### [WHAT NEEDS TO BE DONE]
Could you output each line below precisely as it stands, without the images?

### [Stored data]

····················

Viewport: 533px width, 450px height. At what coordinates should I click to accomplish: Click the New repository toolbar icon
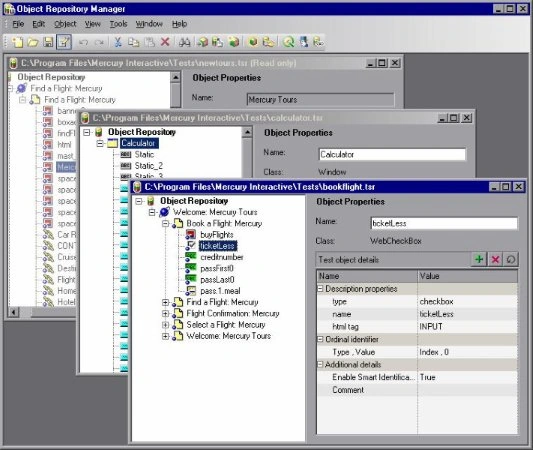click(18, 42)
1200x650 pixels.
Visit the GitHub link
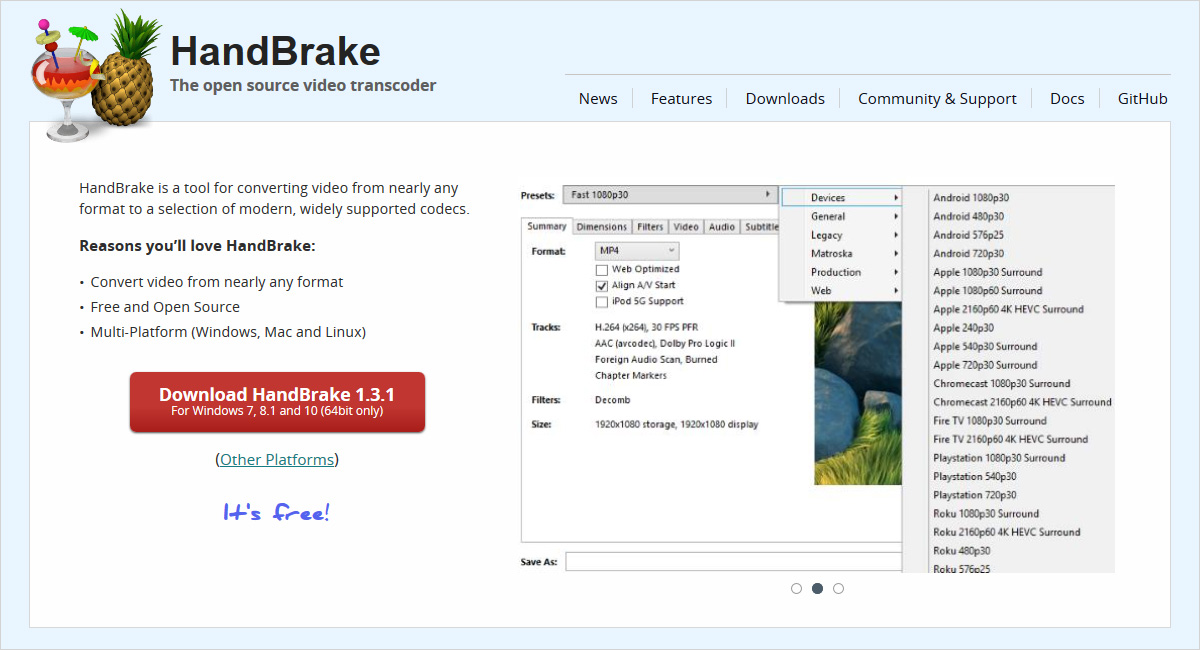pos(1142,99)
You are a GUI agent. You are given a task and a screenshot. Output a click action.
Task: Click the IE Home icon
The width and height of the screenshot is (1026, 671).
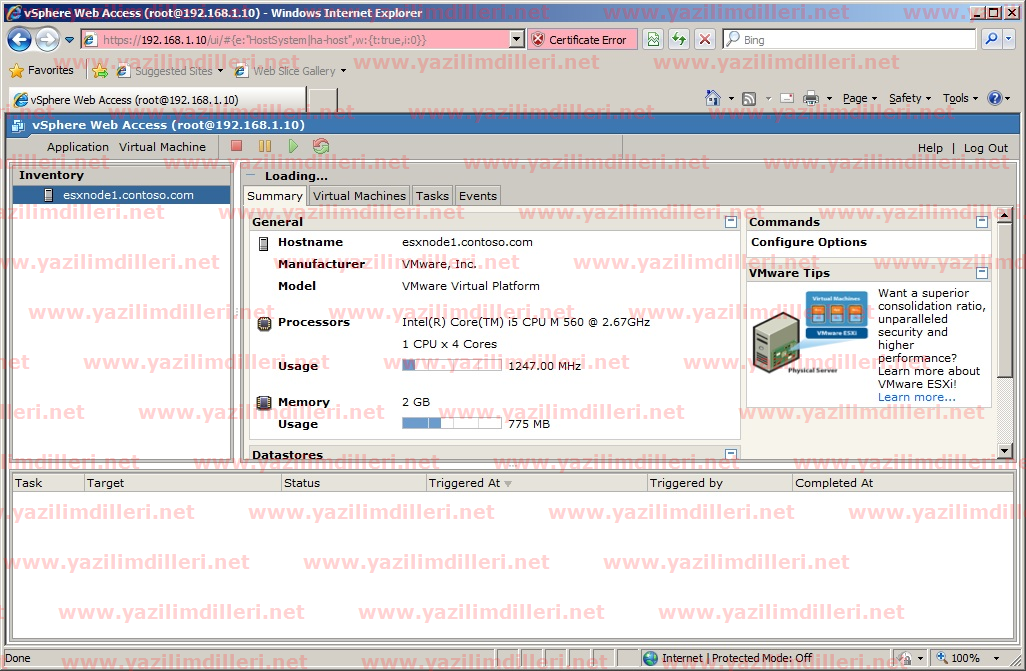click(713, 98)

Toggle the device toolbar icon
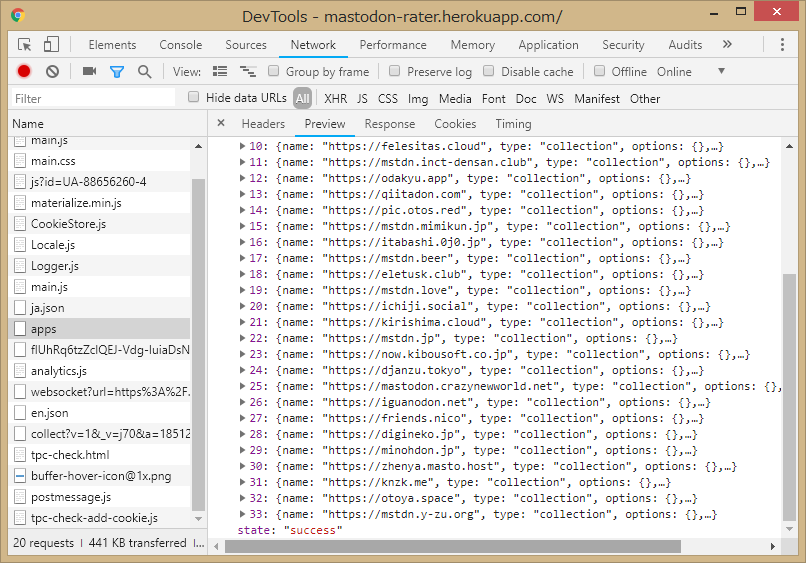coord(51,45)
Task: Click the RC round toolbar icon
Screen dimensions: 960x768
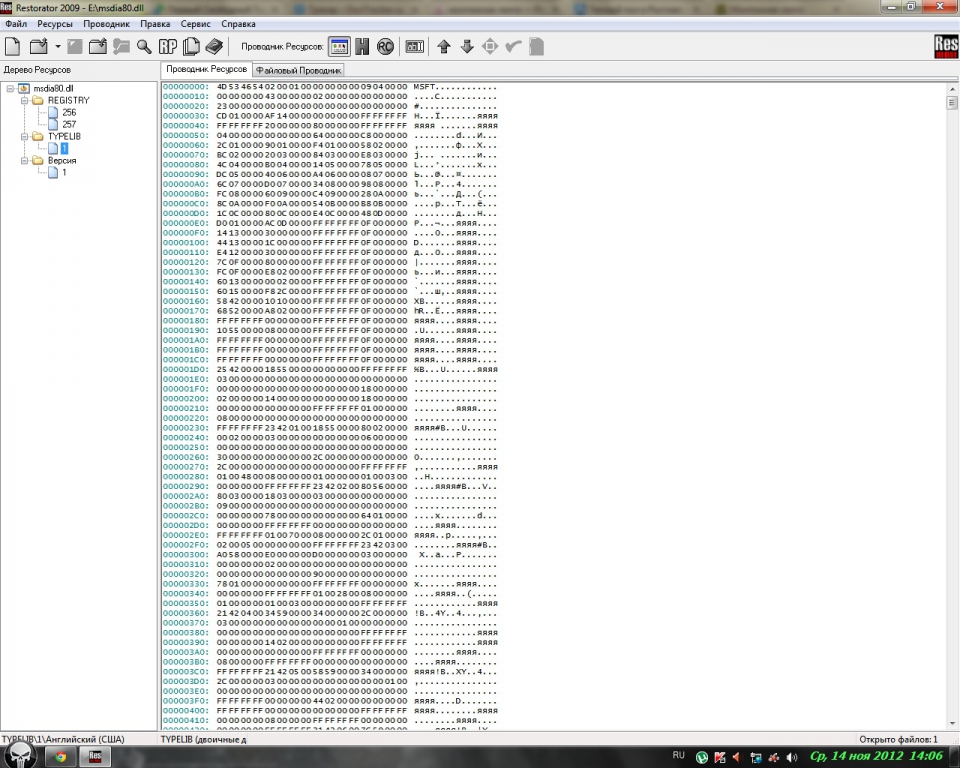Action: point(385,46)
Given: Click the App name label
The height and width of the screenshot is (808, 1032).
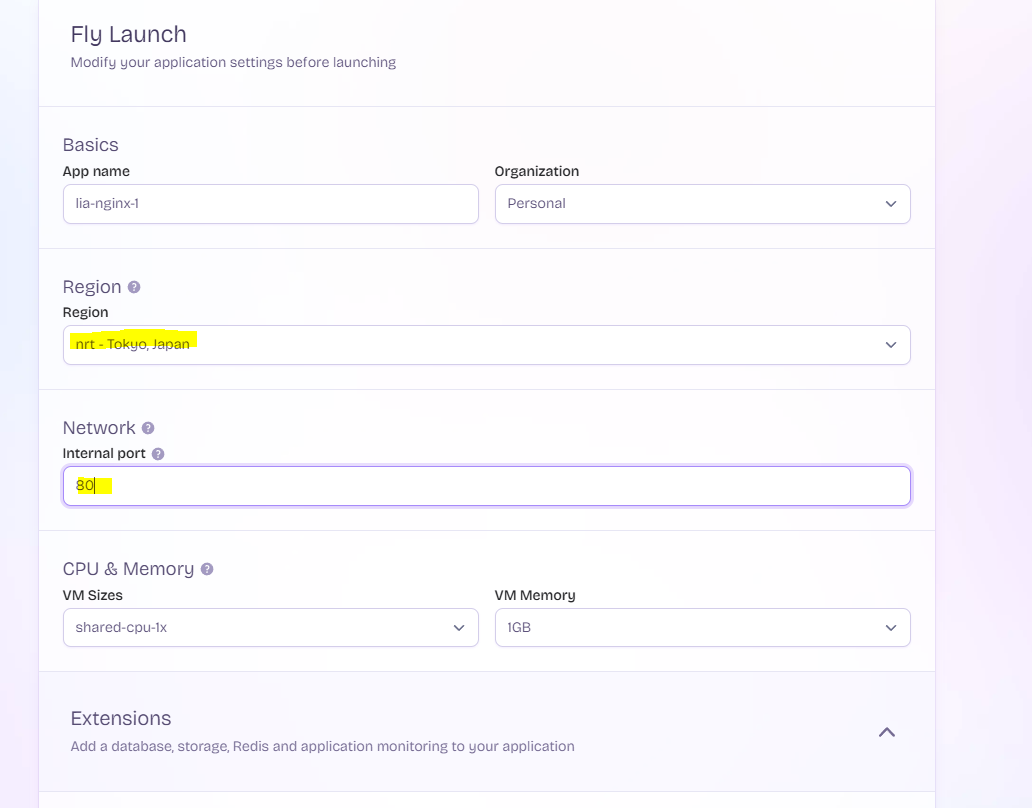Looking at the screenshot, I should click(96, 171).
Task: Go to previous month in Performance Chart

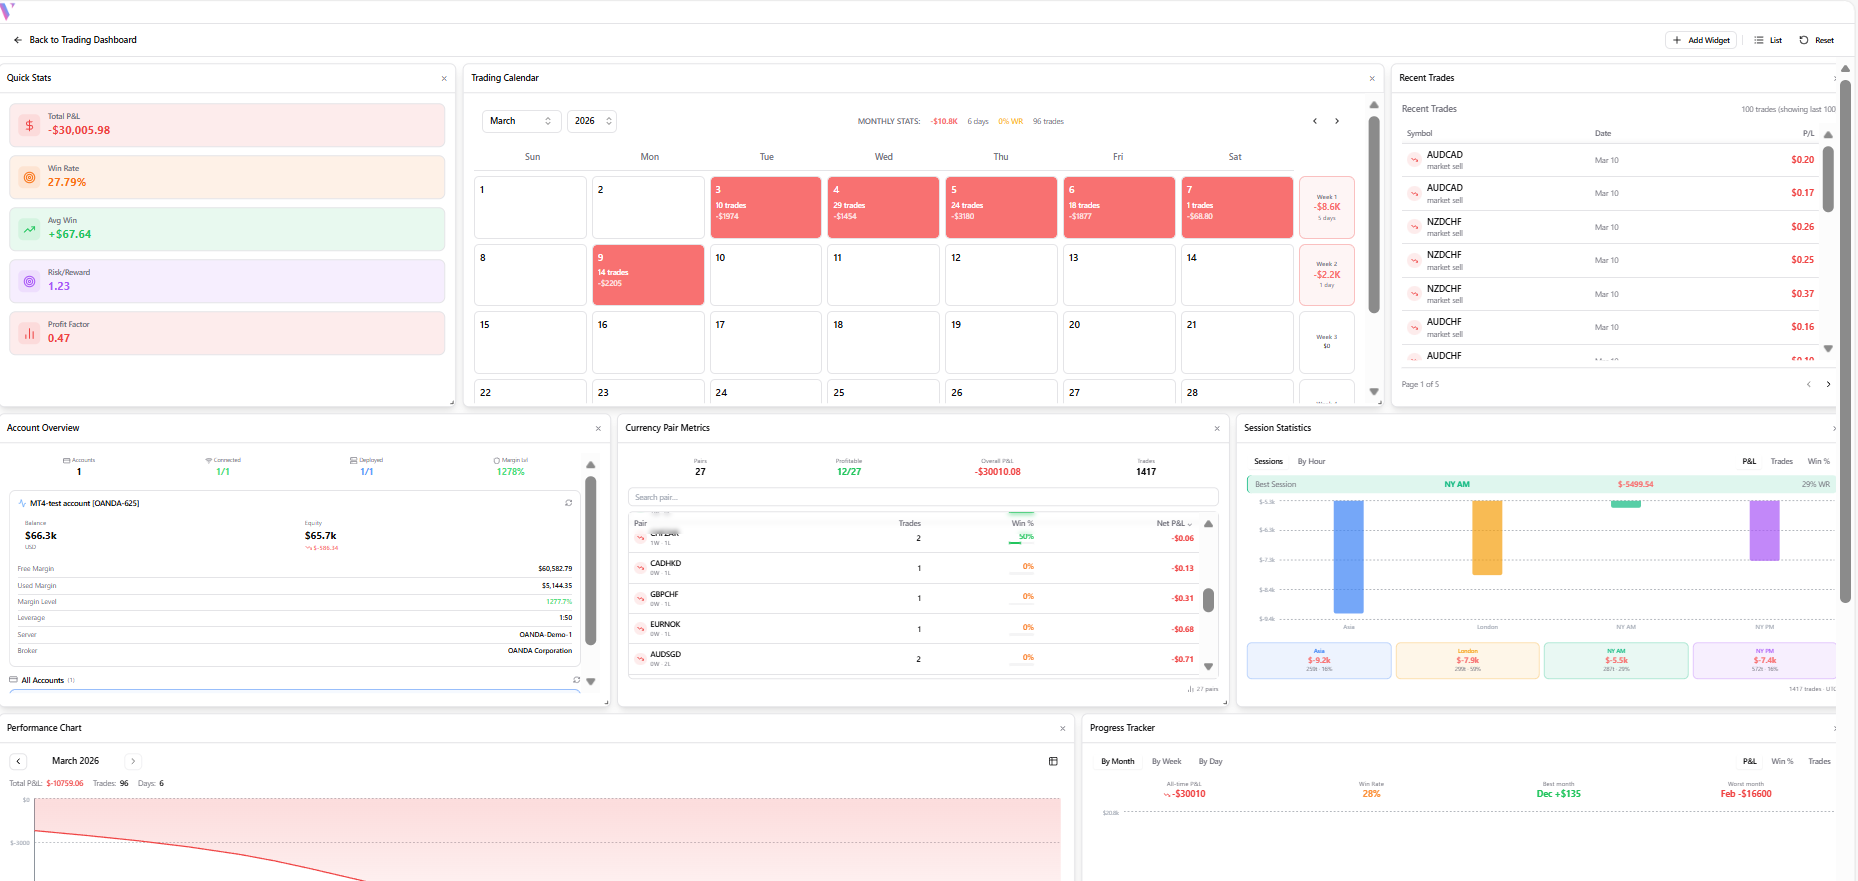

····················

### [SOLUTION TO THE EXERCISE]
Viewport: 533px width, 450px height. At what coordinates should I click to accomplish: Click the New repository toolbar icon
click(18, 42)
1200x650 pixels.
Visit the GitHub link
pos(1142,99)
You are a GUI agent. You are given a task and a screenshot. Output a click action.
Task: Click the IE Home icon
The width and height of the screenshot is (1026, 671).
click(713, 98)

Toggle the device toolbar icon
coord(51,45)
Task: Click the RC round toolbar icon
Screen dimensions: 960x768
Action: point(385,46)
Given: Click the App name label
The height and width of the screenshot is (808, 1032).
Looking at the screenshot, I should click(96, 171).
Task: Go to previous month in Performance Chart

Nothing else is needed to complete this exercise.